Belum lama ini bertepatan dengan hari perayaan kemerdekaan 17 Agustus, sang merah putih terlihat di salah satu sudut bertema Indonesia di taman hiburan Disney Animal Kingdom di kota Orlando, Florida.
Pojokan ini merupakan bagian dari sekitar 30 kios “Wilderness Explorers,” yang mengajak para pengunjung untuk berpetualang sambil mempelajari beragam kebudayaan yang unik.
Terlihat pula dua wajah Indonesia yang dengan ramah menyapa para pengunjung yang tengah berlibur, sambil menjelaskan tentang Indonesia.
Mereka adalah Alfian Rusli dan Fenesha Flourencia, dua karyawan asal Indonesia yang khusus dipercaya menjadi wakil budaya selama satu tahun sebagai bagian dari Cultural Representative Program, yang diselenggarakan oleh perusahaan Disney di Amerika.
“Untuk (perayaan kemerdekaan) tahun ini aku dan partner kerja aku, kita perform main angklung,” cerita Fenesha Flourencia kepada VOA belum lama ini.
Setiap tahunnya, Disney memilih perwakilan dari tiga negara di Asia Tenggara, India, Indonesia dan Thailand untuk mengajarkan kepada para pengunjung Disney Animal Kingdom, mengenai kebudayaan Indonesia, termasuk konservasi binatang, mengingat taman hiburan ini memiliki macan Sumatra dan komodo.

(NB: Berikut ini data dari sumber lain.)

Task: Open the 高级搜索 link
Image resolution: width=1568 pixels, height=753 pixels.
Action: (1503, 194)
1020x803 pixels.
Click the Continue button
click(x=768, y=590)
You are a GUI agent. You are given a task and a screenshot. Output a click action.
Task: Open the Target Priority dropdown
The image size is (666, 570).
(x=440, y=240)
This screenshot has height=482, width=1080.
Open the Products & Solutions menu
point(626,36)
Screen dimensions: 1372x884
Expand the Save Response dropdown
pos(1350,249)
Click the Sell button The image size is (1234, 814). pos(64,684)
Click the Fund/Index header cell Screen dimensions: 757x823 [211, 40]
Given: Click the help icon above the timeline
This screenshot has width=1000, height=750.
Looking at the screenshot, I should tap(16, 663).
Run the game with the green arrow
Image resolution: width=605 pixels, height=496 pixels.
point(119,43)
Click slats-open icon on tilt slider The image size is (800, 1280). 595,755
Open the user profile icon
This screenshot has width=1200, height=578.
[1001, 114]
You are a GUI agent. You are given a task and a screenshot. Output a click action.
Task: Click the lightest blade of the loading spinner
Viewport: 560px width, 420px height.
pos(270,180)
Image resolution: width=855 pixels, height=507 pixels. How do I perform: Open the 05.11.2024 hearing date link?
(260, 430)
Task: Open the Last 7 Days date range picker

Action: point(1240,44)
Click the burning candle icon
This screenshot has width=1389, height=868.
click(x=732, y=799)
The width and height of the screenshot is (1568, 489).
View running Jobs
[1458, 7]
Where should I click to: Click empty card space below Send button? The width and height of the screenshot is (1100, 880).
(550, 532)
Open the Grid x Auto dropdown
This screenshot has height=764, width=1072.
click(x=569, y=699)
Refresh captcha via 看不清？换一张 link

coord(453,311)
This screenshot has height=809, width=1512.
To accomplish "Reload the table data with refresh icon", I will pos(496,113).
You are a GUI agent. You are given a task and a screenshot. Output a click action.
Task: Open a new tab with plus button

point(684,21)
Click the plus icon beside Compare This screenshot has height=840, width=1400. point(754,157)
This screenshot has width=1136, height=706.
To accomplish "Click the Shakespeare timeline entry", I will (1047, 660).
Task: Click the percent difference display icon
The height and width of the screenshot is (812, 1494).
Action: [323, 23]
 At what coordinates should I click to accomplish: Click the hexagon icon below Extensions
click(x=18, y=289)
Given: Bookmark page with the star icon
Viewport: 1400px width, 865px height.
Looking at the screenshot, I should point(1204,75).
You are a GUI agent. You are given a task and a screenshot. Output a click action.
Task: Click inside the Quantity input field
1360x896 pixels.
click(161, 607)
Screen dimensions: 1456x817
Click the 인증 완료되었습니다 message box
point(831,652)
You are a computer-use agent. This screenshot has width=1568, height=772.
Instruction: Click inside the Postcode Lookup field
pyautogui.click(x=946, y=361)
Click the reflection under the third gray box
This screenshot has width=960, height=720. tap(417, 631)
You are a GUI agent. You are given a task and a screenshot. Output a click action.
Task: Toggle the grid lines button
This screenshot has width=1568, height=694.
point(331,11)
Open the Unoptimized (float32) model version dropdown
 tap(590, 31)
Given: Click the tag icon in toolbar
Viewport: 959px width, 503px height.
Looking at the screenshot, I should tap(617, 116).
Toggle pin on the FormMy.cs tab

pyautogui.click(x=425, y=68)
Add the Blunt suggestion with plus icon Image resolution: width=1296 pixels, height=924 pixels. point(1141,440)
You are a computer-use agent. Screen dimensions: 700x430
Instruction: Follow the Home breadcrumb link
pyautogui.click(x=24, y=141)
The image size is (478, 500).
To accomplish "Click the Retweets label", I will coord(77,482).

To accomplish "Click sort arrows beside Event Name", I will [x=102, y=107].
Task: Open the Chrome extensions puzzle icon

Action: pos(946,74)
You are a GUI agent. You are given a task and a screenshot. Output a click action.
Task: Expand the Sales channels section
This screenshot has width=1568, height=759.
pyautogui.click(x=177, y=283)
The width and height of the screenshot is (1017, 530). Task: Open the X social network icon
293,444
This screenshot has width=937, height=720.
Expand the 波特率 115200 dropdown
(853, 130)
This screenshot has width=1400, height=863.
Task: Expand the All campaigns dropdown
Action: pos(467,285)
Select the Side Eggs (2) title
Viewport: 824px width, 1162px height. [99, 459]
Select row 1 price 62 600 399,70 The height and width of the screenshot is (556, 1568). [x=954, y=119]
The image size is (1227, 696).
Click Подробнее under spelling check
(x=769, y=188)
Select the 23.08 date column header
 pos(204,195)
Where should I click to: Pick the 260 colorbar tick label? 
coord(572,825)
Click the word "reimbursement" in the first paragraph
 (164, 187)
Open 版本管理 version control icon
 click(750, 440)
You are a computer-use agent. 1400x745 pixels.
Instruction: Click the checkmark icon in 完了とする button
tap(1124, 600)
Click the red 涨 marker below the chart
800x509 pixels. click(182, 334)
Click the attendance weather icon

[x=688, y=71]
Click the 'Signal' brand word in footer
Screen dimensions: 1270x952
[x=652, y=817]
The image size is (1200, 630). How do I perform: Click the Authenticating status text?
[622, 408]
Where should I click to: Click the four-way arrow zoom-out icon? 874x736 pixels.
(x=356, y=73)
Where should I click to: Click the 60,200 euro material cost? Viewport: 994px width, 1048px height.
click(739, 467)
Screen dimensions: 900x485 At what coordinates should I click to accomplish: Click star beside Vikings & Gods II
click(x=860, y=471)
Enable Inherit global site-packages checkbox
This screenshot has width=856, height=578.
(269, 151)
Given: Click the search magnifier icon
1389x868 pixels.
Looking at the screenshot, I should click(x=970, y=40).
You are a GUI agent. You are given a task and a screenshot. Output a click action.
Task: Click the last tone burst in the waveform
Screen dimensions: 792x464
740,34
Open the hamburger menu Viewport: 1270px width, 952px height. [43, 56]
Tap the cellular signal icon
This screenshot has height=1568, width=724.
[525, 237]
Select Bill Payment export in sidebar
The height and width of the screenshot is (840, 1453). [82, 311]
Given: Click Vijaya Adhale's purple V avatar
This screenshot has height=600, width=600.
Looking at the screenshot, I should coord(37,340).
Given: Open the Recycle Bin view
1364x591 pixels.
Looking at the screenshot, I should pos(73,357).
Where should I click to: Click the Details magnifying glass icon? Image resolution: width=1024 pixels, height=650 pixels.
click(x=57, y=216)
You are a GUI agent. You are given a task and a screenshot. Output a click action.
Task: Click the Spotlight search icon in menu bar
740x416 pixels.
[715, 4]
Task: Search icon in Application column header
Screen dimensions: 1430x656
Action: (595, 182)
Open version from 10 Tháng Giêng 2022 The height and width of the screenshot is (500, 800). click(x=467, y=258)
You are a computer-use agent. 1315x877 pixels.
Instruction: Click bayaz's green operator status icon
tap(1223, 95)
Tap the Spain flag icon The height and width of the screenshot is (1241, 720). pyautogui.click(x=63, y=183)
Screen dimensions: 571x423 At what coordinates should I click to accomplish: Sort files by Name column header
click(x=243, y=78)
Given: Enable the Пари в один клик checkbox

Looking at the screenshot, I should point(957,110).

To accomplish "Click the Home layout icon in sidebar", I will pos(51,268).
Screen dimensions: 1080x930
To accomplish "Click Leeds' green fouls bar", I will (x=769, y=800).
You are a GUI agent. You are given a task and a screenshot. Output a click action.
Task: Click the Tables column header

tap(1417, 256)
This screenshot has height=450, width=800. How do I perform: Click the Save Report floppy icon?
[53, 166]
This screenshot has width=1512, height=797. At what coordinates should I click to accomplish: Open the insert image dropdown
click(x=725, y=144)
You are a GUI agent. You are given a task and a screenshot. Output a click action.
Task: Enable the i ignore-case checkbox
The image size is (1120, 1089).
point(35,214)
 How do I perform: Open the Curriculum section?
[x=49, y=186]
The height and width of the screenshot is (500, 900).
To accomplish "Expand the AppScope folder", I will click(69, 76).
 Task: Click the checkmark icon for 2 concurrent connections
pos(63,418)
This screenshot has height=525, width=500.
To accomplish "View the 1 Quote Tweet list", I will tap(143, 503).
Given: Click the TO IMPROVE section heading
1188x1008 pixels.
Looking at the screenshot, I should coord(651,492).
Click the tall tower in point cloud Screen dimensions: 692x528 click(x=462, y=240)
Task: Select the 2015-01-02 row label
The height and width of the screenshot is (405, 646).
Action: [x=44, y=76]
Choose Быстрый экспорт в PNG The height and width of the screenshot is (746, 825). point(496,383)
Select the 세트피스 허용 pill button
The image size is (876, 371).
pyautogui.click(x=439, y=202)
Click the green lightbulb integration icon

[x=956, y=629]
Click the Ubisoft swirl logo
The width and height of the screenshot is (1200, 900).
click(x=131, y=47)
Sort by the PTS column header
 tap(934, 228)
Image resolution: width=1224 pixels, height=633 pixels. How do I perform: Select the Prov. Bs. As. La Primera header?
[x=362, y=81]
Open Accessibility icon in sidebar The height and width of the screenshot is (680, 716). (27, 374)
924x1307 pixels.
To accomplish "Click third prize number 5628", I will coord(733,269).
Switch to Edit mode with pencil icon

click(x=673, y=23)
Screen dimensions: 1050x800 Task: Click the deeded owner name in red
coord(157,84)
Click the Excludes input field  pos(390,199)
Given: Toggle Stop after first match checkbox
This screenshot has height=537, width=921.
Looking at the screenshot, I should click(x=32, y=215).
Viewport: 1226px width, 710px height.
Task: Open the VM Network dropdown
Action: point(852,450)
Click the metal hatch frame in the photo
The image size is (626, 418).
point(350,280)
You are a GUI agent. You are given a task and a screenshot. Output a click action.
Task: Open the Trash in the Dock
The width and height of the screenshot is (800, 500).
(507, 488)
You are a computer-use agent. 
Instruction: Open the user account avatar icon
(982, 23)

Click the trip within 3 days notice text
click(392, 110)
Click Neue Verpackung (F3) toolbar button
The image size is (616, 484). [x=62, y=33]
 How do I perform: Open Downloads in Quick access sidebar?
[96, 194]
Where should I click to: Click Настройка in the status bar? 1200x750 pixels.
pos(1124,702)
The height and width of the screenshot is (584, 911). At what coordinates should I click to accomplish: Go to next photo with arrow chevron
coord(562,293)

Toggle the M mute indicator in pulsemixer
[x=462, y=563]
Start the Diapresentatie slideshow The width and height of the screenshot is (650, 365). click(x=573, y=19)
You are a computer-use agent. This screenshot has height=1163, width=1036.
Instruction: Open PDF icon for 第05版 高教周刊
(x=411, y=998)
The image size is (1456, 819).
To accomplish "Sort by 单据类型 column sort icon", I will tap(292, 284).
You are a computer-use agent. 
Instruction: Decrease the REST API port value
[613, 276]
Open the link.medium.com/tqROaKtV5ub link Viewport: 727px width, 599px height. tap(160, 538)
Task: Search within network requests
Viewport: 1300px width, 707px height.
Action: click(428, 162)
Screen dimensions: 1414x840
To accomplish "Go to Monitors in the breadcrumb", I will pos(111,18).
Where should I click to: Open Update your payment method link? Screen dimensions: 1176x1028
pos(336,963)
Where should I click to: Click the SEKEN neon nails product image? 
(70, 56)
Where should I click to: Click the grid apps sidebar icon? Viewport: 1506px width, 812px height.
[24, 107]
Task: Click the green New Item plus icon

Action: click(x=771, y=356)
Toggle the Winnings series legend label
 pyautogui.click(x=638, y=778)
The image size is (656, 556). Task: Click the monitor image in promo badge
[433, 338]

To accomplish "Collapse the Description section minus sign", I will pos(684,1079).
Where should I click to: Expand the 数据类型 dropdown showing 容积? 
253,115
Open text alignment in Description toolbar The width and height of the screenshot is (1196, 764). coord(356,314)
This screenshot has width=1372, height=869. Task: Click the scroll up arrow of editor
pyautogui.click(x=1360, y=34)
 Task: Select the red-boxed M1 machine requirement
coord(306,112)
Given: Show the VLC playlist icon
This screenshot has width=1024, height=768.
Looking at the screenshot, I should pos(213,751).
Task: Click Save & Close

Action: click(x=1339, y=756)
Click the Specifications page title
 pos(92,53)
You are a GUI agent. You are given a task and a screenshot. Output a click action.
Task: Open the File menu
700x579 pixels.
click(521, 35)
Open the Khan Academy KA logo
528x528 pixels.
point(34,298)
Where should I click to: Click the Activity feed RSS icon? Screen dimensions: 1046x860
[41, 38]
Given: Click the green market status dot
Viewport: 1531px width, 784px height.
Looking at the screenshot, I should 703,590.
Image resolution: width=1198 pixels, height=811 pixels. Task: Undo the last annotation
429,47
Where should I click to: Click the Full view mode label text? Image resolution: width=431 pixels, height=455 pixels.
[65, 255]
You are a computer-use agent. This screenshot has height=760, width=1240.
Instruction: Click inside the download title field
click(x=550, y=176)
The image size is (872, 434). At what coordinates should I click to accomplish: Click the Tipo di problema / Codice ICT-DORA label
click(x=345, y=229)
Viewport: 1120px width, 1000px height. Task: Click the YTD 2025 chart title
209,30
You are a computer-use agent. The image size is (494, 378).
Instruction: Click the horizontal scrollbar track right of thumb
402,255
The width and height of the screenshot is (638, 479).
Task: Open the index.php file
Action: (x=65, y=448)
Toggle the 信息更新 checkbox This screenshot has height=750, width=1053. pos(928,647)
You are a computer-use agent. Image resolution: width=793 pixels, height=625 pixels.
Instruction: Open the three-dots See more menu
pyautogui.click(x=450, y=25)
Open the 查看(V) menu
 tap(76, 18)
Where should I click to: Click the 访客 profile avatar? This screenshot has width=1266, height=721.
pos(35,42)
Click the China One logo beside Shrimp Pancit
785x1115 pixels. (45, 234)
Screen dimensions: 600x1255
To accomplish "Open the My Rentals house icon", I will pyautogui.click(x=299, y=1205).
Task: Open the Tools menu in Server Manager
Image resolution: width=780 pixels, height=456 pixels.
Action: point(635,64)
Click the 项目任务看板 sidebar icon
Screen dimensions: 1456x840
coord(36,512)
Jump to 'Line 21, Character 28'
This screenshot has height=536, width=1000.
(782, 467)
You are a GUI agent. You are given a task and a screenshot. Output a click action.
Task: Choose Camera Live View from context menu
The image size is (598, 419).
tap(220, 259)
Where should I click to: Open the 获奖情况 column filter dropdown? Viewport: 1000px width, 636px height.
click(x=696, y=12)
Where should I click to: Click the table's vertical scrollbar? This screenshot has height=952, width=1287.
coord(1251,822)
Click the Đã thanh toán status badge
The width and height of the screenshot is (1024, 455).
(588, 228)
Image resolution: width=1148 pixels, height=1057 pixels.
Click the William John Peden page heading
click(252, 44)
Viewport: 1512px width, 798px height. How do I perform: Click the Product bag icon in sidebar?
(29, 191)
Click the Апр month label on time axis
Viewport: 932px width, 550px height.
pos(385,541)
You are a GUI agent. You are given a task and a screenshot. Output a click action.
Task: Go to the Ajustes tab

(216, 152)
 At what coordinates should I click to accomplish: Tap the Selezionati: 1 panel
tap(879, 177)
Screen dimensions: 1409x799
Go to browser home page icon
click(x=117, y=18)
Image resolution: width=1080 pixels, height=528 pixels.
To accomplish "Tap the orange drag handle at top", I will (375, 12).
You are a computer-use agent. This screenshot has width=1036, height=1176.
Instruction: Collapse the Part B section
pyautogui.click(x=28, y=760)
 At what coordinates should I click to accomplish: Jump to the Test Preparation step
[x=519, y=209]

“Yang banyak ditanyakan itu makanan, sama tentang minta rekomendasi kalau liburan ke Indonesia,” jelas Alfian Rusli kepada VOA.
Selain Bali yang memang banyak dikenal, Alfian biasanya juga menganjurkan para pengunjung untuk pergi ke Yogyakarta.
Memang Disney memilih wakil budaya yang bisa menjelaskan mengenai hal-hal dasar dari setiap negara. Namun, Fenesha mengaku jika pengetahuannya tentang Indonesia menjadi bertambah dengan mengikuti program ini. Ia pun juga baru mempelajari angklung setelah bekerja sebagai wakil budaya di Disney.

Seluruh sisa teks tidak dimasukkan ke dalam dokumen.